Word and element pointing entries

============

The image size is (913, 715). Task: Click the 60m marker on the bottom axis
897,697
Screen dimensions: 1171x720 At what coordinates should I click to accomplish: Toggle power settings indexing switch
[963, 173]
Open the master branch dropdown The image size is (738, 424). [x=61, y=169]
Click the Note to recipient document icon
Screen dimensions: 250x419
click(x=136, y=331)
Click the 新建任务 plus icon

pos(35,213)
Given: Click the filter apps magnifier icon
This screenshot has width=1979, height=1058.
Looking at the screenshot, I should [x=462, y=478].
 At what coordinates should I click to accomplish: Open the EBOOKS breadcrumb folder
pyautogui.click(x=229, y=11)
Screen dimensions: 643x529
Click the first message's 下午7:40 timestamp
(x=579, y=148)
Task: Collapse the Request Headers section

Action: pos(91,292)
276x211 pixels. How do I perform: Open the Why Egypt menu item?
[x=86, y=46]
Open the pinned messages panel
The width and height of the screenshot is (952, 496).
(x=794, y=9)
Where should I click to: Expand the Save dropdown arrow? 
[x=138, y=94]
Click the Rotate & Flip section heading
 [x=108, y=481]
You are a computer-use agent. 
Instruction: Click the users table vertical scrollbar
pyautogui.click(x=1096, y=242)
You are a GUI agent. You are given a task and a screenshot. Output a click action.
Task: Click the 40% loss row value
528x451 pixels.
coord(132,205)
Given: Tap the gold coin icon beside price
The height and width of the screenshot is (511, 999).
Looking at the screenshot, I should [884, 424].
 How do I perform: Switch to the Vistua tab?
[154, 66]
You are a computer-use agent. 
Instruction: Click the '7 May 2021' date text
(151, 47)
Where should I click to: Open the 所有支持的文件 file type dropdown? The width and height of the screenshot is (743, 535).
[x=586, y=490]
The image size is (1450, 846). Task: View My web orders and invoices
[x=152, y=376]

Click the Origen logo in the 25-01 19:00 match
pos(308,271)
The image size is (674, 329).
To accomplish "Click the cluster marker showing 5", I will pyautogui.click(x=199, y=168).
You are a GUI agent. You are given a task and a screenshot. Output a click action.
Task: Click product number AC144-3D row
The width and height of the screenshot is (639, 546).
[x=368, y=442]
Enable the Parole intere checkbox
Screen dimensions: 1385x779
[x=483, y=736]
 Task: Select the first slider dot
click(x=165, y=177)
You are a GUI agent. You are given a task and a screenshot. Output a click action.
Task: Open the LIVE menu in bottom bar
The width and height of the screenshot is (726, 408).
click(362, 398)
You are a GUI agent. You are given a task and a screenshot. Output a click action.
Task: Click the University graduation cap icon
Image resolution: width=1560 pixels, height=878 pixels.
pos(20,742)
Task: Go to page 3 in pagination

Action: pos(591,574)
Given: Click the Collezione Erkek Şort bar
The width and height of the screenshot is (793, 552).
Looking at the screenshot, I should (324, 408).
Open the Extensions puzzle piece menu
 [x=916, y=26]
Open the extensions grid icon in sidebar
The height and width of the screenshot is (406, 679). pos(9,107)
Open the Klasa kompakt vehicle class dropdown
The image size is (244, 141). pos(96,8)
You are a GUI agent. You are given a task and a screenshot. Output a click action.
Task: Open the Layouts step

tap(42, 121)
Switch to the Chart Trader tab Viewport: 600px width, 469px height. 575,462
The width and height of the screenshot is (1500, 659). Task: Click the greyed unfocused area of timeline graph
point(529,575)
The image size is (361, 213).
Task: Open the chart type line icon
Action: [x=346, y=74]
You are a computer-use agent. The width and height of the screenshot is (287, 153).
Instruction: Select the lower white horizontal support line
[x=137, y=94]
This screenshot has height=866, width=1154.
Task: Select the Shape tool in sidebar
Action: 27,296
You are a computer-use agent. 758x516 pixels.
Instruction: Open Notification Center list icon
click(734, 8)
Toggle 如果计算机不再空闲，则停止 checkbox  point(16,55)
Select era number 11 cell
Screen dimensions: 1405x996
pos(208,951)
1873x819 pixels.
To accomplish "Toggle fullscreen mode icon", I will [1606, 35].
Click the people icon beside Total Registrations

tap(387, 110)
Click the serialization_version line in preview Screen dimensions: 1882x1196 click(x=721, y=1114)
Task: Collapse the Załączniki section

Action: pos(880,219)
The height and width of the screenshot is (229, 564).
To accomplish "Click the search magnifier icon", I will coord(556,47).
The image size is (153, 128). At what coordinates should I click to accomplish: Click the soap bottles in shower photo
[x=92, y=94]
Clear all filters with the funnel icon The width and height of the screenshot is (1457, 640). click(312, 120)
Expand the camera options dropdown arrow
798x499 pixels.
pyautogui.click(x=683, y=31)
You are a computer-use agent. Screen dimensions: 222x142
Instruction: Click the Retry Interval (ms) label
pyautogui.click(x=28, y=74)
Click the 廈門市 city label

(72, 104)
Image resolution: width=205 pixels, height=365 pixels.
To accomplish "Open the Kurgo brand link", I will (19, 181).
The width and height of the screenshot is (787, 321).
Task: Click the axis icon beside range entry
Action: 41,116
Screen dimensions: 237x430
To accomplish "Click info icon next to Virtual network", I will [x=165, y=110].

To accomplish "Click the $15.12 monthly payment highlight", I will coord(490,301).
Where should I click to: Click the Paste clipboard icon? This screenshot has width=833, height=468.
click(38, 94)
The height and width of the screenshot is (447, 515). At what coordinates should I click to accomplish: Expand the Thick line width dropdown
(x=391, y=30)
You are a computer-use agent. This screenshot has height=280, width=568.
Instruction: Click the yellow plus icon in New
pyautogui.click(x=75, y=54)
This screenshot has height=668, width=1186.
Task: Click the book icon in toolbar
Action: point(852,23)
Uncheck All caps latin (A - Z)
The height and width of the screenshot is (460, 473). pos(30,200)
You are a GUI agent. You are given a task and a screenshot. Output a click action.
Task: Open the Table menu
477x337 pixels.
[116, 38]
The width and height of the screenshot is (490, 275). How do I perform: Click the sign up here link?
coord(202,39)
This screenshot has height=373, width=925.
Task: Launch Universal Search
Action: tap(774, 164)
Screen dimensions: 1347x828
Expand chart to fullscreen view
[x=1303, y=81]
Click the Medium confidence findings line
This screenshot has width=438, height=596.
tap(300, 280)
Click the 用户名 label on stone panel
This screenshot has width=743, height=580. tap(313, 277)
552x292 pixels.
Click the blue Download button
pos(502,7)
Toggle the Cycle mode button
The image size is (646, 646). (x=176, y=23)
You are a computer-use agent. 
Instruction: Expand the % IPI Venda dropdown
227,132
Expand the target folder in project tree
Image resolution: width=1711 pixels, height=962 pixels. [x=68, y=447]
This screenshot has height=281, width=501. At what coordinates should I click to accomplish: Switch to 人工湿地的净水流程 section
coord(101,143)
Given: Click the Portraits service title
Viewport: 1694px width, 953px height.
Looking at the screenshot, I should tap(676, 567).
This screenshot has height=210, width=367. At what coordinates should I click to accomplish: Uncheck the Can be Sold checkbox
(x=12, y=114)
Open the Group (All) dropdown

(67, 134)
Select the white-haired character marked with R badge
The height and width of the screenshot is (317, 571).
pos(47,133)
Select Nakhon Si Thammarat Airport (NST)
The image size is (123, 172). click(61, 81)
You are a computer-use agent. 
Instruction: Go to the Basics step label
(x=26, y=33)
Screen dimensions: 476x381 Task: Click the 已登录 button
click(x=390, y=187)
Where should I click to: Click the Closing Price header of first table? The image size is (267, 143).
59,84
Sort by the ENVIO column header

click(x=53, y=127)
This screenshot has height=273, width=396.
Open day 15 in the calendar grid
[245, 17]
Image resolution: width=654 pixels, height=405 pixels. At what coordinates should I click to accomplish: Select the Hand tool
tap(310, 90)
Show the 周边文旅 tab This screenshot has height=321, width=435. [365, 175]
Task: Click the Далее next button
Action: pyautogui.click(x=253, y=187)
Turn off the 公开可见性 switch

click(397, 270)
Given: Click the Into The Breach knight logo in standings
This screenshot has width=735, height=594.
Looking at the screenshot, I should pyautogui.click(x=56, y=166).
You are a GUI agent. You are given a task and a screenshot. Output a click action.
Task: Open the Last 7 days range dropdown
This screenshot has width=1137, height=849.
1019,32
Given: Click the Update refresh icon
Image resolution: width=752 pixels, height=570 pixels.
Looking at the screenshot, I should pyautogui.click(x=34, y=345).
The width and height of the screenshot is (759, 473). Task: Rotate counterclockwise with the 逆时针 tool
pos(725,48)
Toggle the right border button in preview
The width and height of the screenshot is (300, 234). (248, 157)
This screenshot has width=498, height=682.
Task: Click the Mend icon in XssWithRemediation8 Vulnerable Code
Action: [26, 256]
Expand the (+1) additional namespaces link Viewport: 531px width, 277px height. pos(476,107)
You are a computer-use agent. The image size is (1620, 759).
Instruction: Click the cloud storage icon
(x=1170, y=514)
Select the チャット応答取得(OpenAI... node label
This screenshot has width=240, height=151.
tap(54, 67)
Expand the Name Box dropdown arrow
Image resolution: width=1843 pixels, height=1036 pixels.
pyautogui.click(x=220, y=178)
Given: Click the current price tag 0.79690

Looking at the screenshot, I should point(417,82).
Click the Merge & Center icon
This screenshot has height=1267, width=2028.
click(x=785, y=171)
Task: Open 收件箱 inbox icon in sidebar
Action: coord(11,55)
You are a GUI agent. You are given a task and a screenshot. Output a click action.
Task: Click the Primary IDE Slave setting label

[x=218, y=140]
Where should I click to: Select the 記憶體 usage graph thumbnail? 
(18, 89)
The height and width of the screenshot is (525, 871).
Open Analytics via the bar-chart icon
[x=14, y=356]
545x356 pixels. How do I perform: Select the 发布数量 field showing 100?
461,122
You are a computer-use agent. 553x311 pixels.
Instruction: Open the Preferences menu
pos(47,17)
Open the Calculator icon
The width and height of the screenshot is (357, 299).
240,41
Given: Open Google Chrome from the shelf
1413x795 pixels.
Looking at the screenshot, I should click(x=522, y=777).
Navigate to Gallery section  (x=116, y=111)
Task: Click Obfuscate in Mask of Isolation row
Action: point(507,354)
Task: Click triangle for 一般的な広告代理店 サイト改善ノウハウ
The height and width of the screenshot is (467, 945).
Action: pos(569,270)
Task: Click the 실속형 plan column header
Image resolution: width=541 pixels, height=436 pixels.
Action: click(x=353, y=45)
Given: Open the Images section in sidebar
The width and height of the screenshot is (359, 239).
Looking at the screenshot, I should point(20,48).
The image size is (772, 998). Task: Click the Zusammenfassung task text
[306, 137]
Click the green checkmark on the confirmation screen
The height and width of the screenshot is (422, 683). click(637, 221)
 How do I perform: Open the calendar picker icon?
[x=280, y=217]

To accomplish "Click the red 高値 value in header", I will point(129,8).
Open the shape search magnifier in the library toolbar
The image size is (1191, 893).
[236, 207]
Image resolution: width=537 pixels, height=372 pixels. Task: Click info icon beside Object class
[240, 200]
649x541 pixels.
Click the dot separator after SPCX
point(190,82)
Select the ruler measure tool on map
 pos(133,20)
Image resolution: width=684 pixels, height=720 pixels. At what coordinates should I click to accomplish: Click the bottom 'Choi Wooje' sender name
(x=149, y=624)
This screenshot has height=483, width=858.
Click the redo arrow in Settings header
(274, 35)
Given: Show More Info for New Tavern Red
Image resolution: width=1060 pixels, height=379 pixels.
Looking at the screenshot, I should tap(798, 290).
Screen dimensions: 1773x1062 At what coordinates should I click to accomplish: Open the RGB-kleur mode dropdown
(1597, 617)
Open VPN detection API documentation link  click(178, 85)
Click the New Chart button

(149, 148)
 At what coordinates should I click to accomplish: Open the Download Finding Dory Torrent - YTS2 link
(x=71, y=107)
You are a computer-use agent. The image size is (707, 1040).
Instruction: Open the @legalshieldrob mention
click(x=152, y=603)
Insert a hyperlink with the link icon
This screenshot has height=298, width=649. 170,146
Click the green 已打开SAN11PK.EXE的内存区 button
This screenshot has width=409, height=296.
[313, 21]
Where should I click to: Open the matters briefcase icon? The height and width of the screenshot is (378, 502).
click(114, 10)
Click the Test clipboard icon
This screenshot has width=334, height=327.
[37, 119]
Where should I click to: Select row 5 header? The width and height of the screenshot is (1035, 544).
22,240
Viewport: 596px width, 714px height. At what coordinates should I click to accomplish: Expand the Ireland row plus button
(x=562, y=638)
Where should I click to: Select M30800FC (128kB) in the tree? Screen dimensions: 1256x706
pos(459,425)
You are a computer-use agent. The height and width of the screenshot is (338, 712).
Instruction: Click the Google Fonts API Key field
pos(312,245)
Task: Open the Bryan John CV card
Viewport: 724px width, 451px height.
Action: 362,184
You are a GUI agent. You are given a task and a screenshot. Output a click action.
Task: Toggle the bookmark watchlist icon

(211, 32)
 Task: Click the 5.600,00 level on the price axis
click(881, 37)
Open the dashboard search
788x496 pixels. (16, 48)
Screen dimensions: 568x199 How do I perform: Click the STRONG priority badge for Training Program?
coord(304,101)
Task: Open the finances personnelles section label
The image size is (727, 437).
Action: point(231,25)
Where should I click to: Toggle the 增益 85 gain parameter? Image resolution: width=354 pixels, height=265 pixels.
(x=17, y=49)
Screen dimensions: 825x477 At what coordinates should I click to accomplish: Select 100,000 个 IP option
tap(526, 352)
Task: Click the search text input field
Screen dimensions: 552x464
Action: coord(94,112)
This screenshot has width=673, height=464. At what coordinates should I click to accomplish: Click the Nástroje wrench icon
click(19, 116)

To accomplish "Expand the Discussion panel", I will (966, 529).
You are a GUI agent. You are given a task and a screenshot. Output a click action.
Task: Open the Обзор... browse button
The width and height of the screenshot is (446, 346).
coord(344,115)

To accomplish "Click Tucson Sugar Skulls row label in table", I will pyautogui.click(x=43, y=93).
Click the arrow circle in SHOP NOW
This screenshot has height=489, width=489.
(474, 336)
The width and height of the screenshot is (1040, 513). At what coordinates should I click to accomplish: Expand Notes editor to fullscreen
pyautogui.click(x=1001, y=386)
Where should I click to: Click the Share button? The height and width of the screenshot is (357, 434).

============

Copy out word for word the part of the listing that opens with the line containing "Screen dimensions: 568x199" and closes with the line containing "Action: point(231,25)", both lines included.

Screen dimensions: 568x199 How do I perform: Click the STRONG priority badge for Training Program?
coord(304,101)
Task: Open the finances personnelles section label
The image size is (727, 437).
Action: point(231,25)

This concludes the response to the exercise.